Task description:
Copy out the entries below with "The image dimensions are" substituted for each occurrence of "The image size is", changing nothing else.

Data for processing:
────
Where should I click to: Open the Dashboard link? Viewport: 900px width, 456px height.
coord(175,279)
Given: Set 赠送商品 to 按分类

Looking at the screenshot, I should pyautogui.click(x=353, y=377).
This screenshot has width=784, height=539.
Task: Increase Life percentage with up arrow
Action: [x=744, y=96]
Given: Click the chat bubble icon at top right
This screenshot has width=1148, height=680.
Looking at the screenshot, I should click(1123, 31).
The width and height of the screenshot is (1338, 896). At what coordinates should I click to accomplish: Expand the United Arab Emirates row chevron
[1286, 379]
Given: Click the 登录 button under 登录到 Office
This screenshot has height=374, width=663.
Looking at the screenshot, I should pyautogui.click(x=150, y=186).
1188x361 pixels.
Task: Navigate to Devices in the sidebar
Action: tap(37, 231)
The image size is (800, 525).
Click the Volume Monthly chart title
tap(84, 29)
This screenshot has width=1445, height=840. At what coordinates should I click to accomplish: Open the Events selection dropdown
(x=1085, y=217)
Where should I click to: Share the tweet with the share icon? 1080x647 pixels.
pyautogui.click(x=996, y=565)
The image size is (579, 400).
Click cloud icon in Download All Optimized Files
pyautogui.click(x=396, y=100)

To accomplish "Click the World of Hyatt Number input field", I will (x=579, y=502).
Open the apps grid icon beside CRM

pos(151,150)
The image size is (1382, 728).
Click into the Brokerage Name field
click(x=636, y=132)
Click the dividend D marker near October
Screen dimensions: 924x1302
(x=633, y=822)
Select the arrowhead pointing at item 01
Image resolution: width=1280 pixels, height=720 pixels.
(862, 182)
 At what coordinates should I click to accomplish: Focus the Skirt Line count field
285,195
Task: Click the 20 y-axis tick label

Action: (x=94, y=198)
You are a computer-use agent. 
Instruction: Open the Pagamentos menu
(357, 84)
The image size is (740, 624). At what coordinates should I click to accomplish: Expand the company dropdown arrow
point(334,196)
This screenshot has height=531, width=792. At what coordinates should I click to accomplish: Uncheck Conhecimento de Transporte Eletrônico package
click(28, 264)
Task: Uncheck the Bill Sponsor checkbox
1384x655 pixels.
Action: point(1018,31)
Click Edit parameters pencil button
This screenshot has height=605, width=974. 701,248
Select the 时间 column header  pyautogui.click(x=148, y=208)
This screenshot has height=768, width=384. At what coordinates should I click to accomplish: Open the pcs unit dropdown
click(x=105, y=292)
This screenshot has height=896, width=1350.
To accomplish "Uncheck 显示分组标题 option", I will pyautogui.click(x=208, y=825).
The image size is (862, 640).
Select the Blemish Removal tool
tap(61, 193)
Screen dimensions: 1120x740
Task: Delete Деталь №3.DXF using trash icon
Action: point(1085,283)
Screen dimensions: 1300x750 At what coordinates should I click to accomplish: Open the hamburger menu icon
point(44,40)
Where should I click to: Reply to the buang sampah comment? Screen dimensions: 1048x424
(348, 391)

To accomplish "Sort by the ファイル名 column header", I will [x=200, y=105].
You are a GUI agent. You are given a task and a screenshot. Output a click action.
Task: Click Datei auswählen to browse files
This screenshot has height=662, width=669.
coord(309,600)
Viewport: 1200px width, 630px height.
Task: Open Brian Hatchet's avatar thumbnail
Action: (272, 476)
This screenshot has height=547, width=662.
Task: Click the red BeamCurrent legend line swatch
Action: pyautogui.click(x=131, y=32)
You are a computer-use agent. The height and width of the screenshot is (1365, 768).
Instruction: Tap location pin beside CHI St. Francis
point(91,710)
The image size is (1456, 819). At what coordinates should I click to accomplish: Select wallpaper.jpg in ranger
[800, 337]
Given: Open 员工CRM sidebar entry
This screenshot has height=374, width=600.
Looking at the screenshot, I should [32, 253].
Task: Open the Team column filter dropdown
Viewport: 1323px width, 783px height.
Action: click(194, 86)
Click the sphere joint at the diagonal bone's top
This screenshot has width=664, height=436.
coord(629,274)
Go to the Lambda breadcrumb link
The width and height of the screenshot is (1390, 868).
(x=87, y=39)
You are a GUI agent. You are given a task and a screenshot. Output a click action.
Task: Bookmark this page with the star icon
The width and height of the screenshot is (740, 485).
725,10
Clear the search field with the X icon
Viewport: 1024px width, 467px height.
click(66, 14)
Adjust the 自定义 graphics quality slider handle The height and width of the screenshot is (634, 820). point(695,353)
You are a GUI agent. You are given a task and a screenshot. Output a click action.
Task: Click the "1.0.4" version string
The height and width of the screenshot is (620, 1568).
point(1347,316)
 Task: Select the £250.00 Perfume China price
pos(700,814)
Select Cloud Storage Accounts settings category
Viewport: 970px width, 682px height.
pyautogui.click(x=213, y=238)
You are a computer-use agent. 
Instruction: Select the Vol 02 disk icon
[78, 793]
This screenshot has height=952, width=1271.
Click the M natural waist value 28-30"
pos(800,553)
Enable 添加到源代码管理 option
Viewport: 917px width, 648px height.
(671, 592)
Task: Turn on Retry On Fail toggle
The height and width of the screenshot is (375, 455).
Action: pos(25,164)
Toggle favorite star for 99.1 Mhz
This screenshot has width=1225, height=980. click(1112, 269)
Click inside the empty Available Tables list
────
Answer below:
Where should I click to: Open the Dashboard link? Viewport: 900px width, 456px height.
coord(175,279)
Given: Set 赠送商品 to 按分类

Looking at the screenshot, I should pyautogui.click(x=353, y=377).
This screenshot has width=784, height=539.
Task: Increase Life percentage with up arrow
Action: [x=744, y=96]
Given: Click the chat bubble icon at top right
This screenshot has width=1148, height=680.
Looking at the screenshot, I should click(1123, 31).
The width and height of the screenshot is (1338, 896). At what coordinates should I click to accomplish: Expand the United Arab Emirates row chevron
[1286, 379]
Given: Click the 登录 button under 登录到 Office
This screenshot has height=374, width=663.
Looking at the screenshot, I should pyautogui.click(x=150, y=186).
1188x361 pixels.
Task: Navigate to Devices in the sidebar
Action: tap(37, 231)
The image dimensions are (800, 525).
Click the Volume Monthly chart title
tap(84, 29)
This screenshot has width=1445, height=840. At what coordinates should I click to accomplish: Open the Events selection dropdown
(x=1085, y=217)
Where should I click to: Share the tweet with the share icon? 1080x647 pixels.
pyautogui.click(x=996, y=565)
The image dimensions are (579, 400).
Click cloud icon in Download All Optimized Files
pyautogui.click(x=396, y=100)

To accomplish "Click the World of Hyatt Number input field", I will (x=579, y=502).
Open the apps grid icon beside CRM

pos(151,150)
The image dimensions are (1382, 728).
Click into the Brokerage Name field
click(x=636, y=132)
Click the dividend D marker near October
Screen dimensions: 924x1302
(x=633, y=822)
Select the arrowhead pointing at item 01
Image resolution: width=1280 pixels, height=720 pixels.
(862, 182)
 At what coordinates should I click to accomplish: Focus the Skirt Line count field
285,195
Task: Click the 20 y-axis tick label

Action: (x=94, y=198)
You are a computer-use agent. 
Instruction: Open the Pagamentos menu
(357, 84)
The image dimensions are (740, 624). At what coordinates should I click to accomplish: Expand the company dropdown arrow
point(334,196)
This screenshot has height=531, width=792. At what coordinates should I click to accomplish: Uncheck Conhecimento de Transporte Eletrônico package
click(28, 264)
Task: Uncheck the Bill Sponsor checkbox
1384x655 pixels.
Action: point(1018,31)
Click Edit parameters pencil button
This screenshot has height=605, width=974. 701,248
Select the 时间 column header  pyautogui.click(x=148, y=208)
This screenshot has height=768, width=384. At what coordinates should I click to accomplish: Open the pcs unit dropdown
click(x=105, y=292)
This screenshot has height=896, width=1350.
To accomplish "Uncheck 显示分组标题 option", I will pyautogui.click(x=208, y=825).
The image dimensions are (862, 640).
Select the Blemish Removal tool
tap(61, 193)
Screen dimensions: 1120x740
Task: Delete Деталь №3.DXF using trash icon
Action: point(1085,283)
Screen dimensions: 1300x750 At what coordinates should I click to accomplish: Open the hamburger menu icon
point(44,40)
Where should I click to: Reply to the buang sampah comment? Screen dimensions: 1048x424
(348, 391)

To accomplish "Sort by the ファイル名 column header", I will [x=200, y=105].
You are a GUI agent. You are given a task and a screenshot. Output a click action.
Task: Click Datei auswählen to browse files
This screenshot has height=662, width=669.
coord(309,600)
Viewport: 1200px width, 630px height.
Task: Open Brian Hatchet's avatar thumbnail
Action: (272, 476)
This screenshot has height=547, width=662.
Task: Click the red BeamCurrent legend line swatch
Action: pyautogui.click(x=131, y=32)
You are a computer-use agent. The height and width of the screenshot is (1365, 768).
Instruction: Tap location pin beside CHI St. Francis
point(91,710)
The image dimensions are (1456, 819). At what coordinates should I click to accomplish: Select wallpaper.jpg in ranger
[800, 337]
Given: Open 员工CRM sidebar entry
This screenshot has height=374, width=600.
Looking at the screenshot, I should [32, 253].
Task: Open the Team column filter dropdown
Viewport: 1323px width, 783px height.
Action: click(194, 86)
Click the sphere joint at the diagonal bone's top
This screenshot has width=664, height=436.
coord(629,274)
Go to the Lambda breadcrumb link
The width and height of the screenshot is (1390, 868).
(x=87, y=39)
You are a GUI agent. You are given a task and a screenshot. Output a click action.
Task: Bookmark this page with the star icon
The width and height of the screenshot is (740, 485).
725,10
Clear the search field with the X icon
Viewport: 1024px width, 467px height.
click(66, 14)
Adjust the 自定义 graphics quality slider handle The height and width of the screenshot is (634, 820). point(695,353)
You are a GUI agent. You are given a task and a screenshot. Output a click action.
Task: Click the "1.0.4" version string
The height and width of the screenshot is (620, 1568).
point(1347,316)
 Task: Select the £250.00 Perfume China price
pos(700,814)
Select Cloud Storage Accounts settings category
Viewport: 970px width, 682px height.
pyautogui.click(x=213, y=238)
You are a computer-use agent. 
Instruction: Select the Vol 02 disk icon
[78, 793]
This screenshot has height=952, width=1271.
Click the M natural waist value 28-30"
pos(800,553)
Enable 添加到源代码管理 option
Viewport: 917px width, 648px height.
(671, 592)
Task: Turn on Retry On Fail toggle
The height and width of the screenshot is (375, 455).
Action: pos(25,164)
Toggle favorite star for 99.1 Mhz
This screenshot has width=1225, height=980. click(1112, 269)
Click inside the empty Available Tables list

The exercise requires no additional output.